THREE AND A HALF STARS While John Kennedy's legacy lands on the moon, his brother Ted is involved in a car accident.

Jason Clarke, Kate Mara


In 1969, while the world’s attention was turned to landing on the moon and the legacy of John F. Kennedy, his brother Senator Ted Kennedy had other things on his mind. Here was a man desperate to forge his own future and climb out of the shadow of his siblings John, Joe and Bob, not to mention the ferocious disapproval of his father Joe Snr. But Ted had an unhappy way of bumbling into things and none more bumbling or unhappy than when his car overturned on Chappaquiddick Island, Massachusetts.

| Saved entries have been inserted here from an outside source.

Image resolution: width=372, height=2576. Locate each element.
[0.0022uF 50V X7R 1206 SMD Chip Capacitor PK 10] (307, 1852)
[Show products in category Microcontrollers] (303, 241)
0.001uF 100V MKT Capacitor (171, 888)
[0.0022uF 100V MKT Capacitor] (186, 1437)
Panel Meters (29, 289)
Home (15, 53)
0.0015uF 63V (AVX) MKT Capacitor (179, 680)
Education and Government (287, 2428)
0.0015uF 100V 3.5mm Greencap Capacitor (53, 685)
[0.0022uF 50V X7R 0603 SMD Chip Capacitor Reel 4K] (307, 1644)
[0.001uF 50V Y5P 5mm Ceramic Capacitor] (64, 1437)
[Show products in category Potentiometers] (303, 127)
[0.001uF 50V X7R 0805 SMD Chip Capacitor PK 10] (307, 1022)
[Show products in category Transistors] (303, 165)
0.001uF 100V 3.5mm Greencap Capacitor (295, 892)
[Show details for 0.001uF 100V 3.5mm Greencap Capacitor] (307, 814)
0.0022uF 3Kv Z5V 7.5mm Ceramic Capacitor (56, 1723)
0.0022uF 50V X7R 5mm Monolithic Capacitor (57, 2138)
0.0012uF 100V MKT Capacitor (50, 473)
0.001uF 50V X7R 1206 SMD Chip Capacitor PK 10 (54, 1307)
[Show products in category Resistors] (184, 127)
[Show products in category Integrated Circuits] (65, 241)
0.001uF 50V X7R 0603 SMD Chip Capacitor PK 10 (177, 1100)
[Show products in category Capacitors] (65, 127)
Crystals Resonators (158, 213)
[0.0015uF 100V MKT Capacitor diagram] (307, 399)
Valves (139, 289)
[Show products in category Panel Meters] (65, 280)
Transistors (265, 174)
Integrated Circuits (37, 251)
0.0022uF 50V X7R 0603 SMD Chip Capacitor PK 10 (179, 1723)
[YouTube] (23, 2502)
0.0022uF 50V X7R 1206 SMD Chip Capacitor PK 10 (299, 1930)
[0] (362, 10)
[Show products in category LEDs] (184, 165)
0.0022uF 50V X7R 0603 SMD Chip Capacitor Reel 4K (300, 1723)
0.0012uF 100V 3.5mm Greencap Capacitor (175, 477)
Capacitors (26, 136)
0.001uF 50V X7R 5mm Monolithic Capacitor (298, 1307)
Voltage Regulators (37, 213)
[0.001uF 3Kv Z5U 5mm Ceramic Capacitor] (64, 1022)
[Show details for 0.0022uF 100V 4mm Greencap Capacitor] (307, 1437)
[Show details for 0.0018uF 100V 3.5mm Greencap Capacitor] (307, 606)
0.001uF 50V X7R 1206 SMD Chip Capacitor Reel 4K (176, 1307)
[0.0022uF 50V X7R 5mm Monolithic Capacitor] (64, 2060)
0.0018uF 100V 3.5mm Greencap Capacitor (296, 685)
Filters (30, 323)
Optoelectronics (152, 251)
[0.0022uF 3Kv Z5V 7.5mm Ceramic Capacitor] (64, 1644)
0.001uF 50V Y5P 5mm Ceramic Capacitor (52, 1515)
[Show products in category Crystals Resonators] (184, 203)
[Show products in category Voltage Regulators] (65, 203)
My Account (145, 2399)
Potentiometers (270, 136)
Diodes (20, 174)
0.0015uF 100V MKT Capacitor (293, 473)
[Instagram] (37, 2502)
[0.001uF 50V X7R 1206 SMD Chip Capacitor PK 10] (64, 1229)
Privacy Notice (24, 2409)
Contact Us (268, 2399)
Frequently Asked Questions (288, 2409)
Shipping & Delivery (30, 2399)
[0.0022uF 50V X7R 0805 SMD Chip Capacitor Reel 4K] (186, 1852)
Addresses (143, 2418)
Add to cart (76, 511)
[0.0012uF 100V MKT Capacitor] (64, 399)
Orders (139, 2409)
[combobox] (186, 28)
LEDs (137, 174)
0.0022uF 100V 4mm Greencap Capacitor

Classy direction by Australia’s John Curran ensures CHAPPAQUIDDICK its very watchable, albeit in a bloodless sort of way. There’s a certain deer-in-the-headlights to Kennedy’s response to the accident which threatens to derail his political career (and that of his family with it), and fellow Australian Jason Clarke (ZERO DARK THIRTY) as the senator is on point with Curran’s vision. As Kennedy’s minders move in to control the situation it’s clear that few have any respect for their employer - his responses vary between odd and foolish (such as an unnecessary neck-brace worn to earn sympathy with press and the people. It didn’t.) that simply make their jobs harder. Although paralysed, near-dead and extremely angry, Joe Snr is still the man calling the shots.

CHAPPAQUIDDICK is, on one hand, an intriguing account of an incident that took place nearly 50 years ago. It’s also a curious coming-of-age tale about a man-boy (Ted was 37 at the time) still trying to work out his place in the world. On both counts Curran does a great job evoking the spirit of the day and the sense of place - the Camelot dream was still alive and the Kennedys remained a potent currency - that makes the story even more compelling.

Yet it’s a story told from a distance which stills much of the fire in its belly. This should be high emotion and hysteria given the fallout of Ted’s accident. You want to get deep inside and be thrown about by the chaos. Instead we sit observing the tragedy unfold, much as you might on the news, and it’s not the ideal position from which to be watching. It doesn’t derail Curran’s film, far from it: CHAPPAQUIDDICK is much too smart, too striking, too good for that. But there’s a brake, a coyness with the truth, a tidiness that ultimately stops you from enjoying it as much as you want to.